French Renault workers take managers captive in bid to stop factory sale

Workers trying to block the sale of a Renault car parts factory held seven managers against their will for 12 hours in the latest “bossnapping” to hit French industry.

Managers at the Fonderie de Bretagne, a foundry near the town of Lorient, in Brittany, north-west France, that has been put up sale, were held by union activists on Tuesday morning and prevented from going home until 10.30pm.

A union rep, Mael Le Goff, from the hard-left CGT, said the union had decided to release the managers because “they still didn’t want to have a dialogue so it was pointless trying to talk to people who don’t want to engage”.

The carmaker, which “strongly condemned” the detention, said it was trying to find a buyer for the factory, which employs 350 people, in order to “maintain activity at the site and safeguard jobs”.

Mael Le Goff
Mael Le Goff said the managers were released because they ‘didn’t want to engage’. Photograph: Fred Tanneau/AFP/Getty

Labour relations are often fraught in France, with clashes between executives and unions regularly in the headlines.
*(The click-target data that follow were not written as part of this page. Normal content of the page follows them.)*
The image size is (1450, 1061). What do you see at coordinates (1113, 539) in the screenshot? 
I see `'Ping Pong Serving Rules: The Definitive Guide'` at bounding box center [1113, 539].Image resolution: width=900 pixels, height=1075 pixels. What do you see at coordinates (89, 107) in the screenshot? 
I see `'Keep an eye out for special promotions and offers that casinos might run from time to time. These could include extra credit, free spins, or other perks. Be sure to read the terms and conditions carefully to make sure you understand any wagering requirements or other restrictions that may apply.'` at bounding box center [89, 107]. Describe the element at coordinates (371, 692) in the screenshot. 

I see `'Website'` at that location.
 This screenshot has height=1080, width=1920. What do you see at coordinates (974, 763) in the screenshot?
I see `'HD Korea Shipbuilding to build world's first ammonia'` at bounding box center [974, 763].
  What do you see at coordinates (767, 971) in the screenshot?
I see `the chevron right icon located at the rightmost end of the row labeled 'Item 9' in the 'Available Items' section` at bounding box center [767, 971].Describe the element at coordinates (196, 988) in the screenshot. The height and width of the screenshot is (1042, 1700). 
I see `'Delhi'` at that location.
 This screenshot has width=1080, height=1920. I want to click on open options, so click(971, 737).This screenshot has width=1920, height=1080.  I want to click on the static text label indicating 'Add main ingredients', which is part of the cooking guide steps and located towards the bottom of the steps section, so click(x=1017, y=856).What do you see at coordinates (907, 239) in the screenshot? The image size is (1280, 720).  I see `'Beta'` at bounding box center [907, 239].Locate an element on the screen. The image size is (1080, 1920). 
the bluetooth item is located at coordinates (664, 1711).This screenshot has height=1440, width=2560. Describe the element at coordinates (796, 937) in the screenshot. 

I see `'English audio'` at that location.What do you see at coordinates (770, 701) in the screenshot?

In 2014, workers at a Goodyear tyre factory in northern France held two directors captive for nearly 300 hours to try to prevent the plant being closed. In 2015, angry Air France employees chased down several executives at the airline’s headquarters near Paris, stripping one naked to the waist in front of TV cameras and leaving another with his shirt and jacket in tatters. Three people were given suspended prison sentences for the attack.

A spate of “bossnapping” during the presidency of Nicolas Sarkozy from 2007-2012 led the rightwing leader to promise to put an end to the practice by giving police extra powers.

While managers at the Renault foundry have been freed, the factory remains closed, with picketing workers demanding that the carmaker rethink its plans to sell the site. “We are still waiting for progress with this issue,” Le Goff said. “It’s been going on for a year; it’s exhausting.”